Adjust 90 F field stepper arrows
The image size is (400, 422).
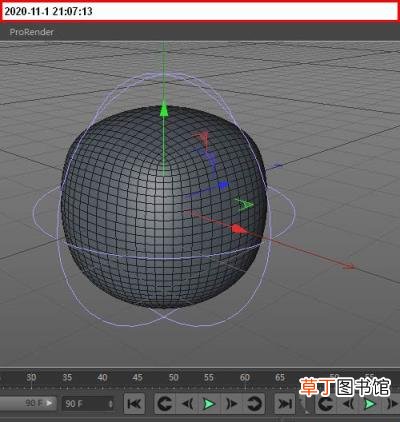[110, 404]
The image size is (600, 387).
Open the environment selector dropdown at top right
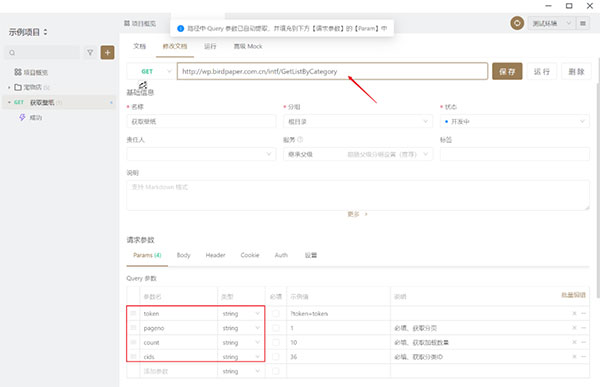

——————

§ **What needs to be done**
All of the material must be given again exactly, though no picture may appear in the copy.

§ **Written answer**
Adjust 90 F field stepper arrows
The image size is (400, 422).
[110, 404]
The image size is (600, 387).
Open the environment selector dropdown at top right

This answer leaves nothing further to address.